Topics: Humans; Gastric Stump; Gastroparesis
PubMed: 36274094
DOI: 10.1007/s00268-022-06784-7 -
Annals of Medicine and Surgery (2012) Oct 2022Post-pancreatectomy bleeding is a potentially fatal complication which results from the erosion of the regional visceral arteries, mainly the hepatic artery and stump of... (Review)
Review
BACKGROUND
Post-pancreatectomy bleeding is a potentially fatal complication which results from the erosion of the regional visceral arteries, mainly the hepatic artery and stump of the gastro-duodenal artery, caused by a leak or fistula from the pancreatic anastomosis.
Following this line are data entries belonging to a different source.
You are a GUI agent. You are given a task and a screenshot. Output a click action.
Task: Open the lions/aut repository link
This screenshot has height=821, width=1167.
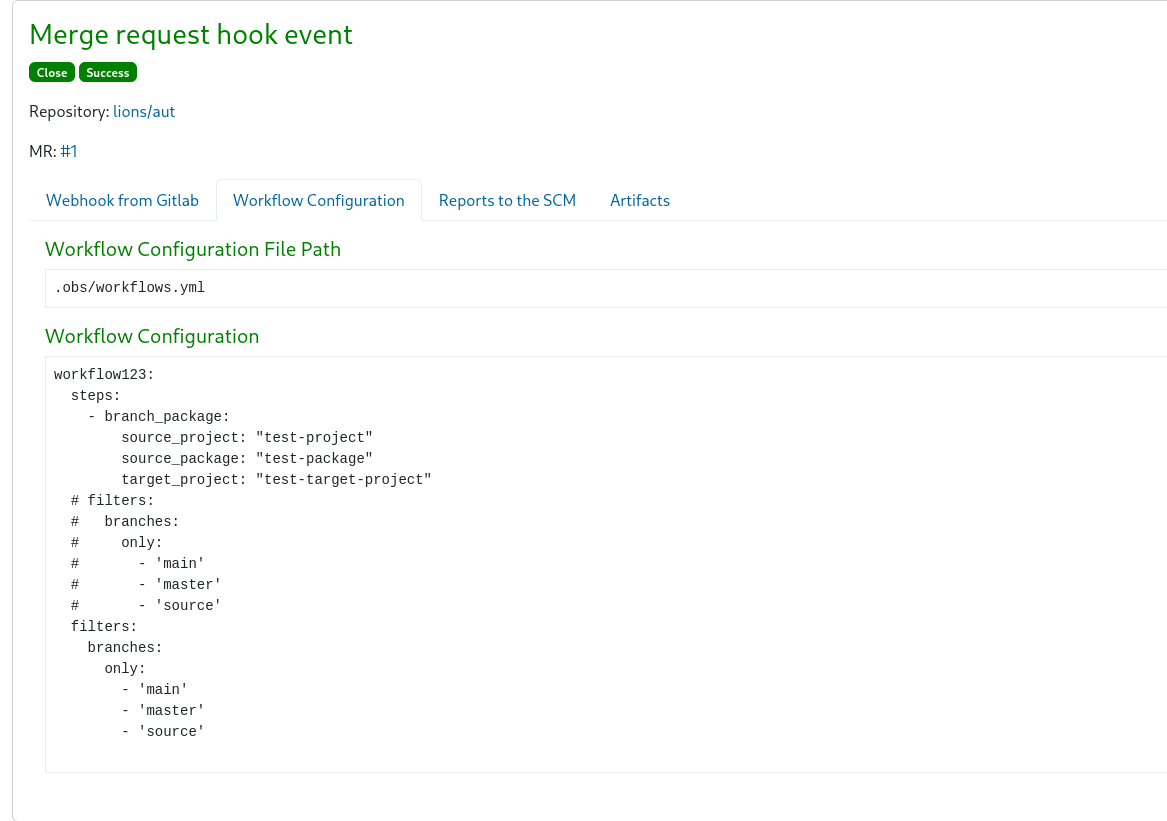click(x=143, y=111)
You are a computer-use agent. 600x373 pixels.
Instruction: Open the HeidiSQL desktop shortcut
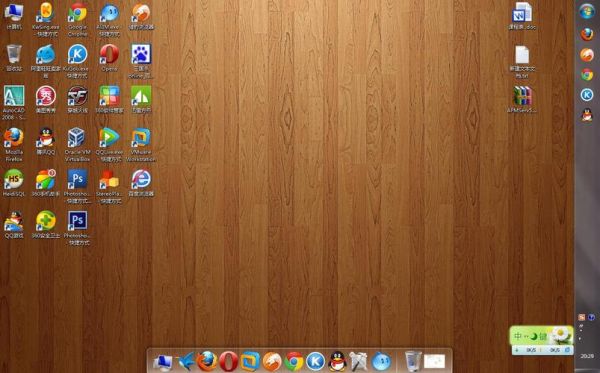(x=14, y=182)
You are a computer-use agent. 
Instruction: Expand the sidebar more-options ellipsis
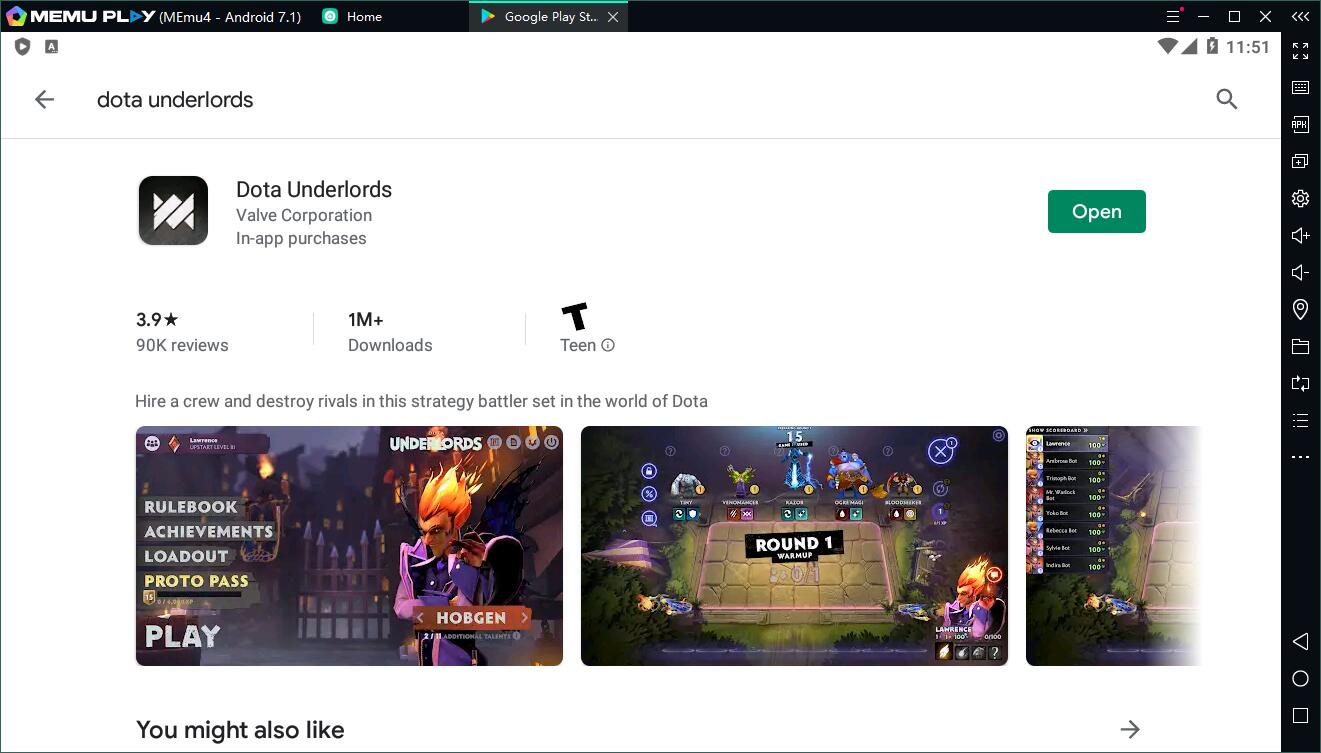pos(1300,456)
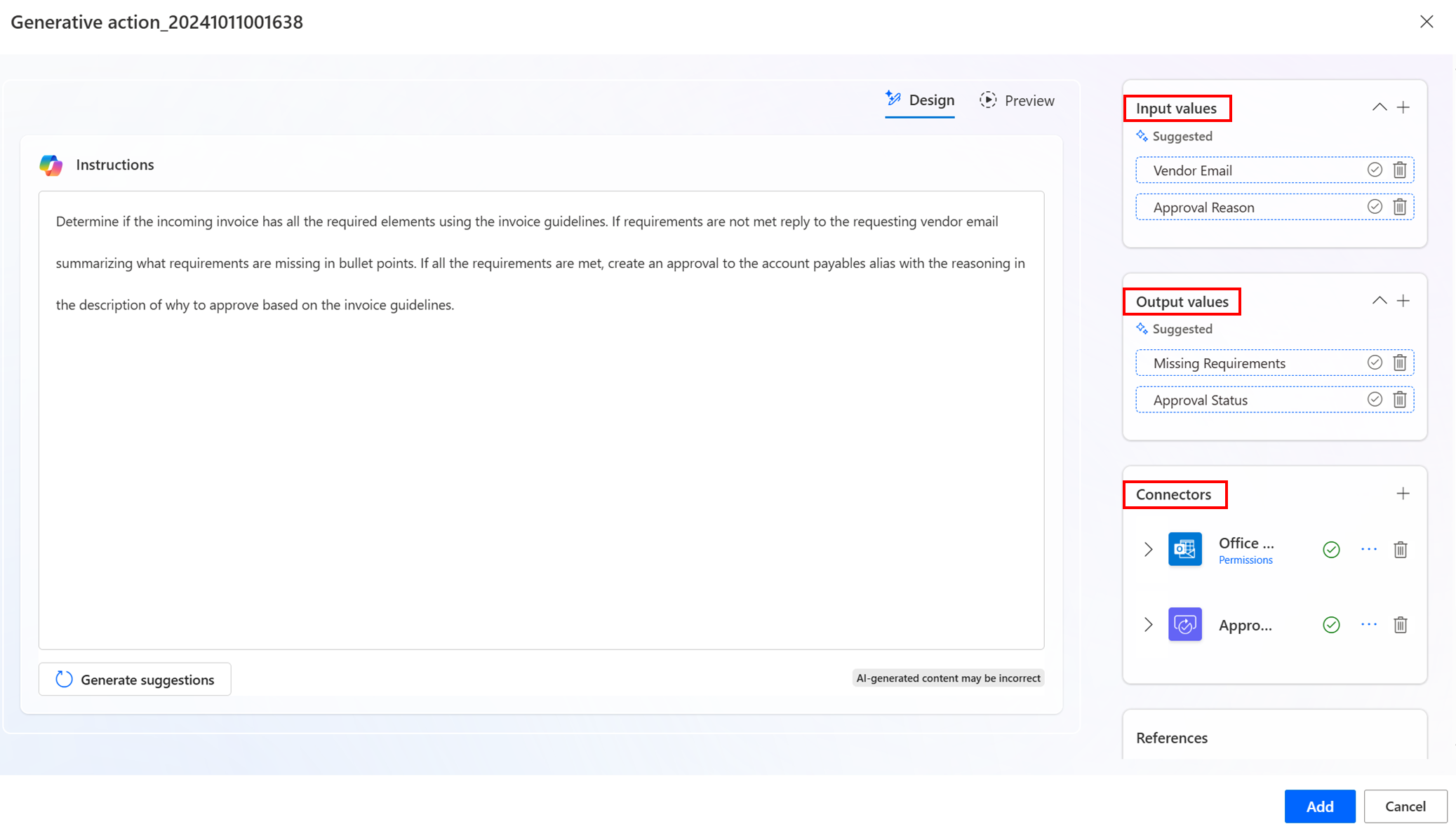Click the add icon for Connectors section
Viewport: 1456px width, 831px height.
coord(1402,494)
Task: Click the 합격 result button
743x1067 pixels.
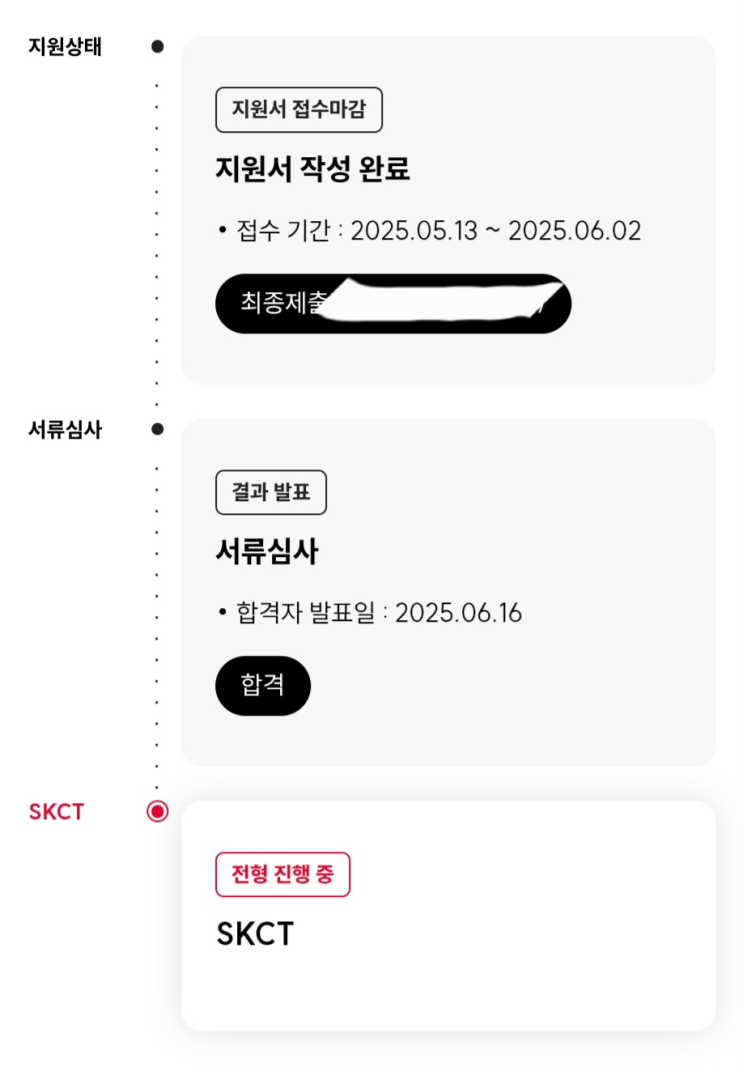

The objective of this article is to assess whether wrapping of regional vessels with omentum or falciform/teres ligament following pancreaticoduodenectomy reduces the risk of extra-luminal bleeding.
MATERIALS AND METHOD
Standard medical electronic databases were searched with the help of a local librarian and relevant published randomised controlled trials (RCT) and any type of comparative trial were shortlisted according to the inclusion criteria. The summated outcome of post-operative extra-luminal bleeding in patients undergoing pancreaticoduodenectomy was evaluated using the principles of meta-analysis on RevMan 5 statistical software.
RESULT
Two RCTs and 5 retrospective studies on 4100 patients undergoing pancreaticoduodenectomy were found suitable for this meta-analysis. There were 1404 patients in the wrapping-group (WG) and 2696 patients in the no-wrapping group (NWG). In the random effects model analysis, the incidence of extra-luminal haemorrhage was statistically lower in WG [odds ratio 0.51, 95%, CI (0.31, 0.85), Z = 2.59, P = 0.01]. There was moderate heterogeneity between the studies; however it was not statistically significant.
CONCLUSION
The wrapping of regional vessels (using omentum, falciform ligament or ligamentum teres) following pancreaticoduodenectomy seems to reduce the risk of post-operative extra-luminal bleeding. However, more RCTs of robust quality recruiting a greater number of patients are required to validate these findings as this study presents the combined data of two RCTs and 5 retrospective studies.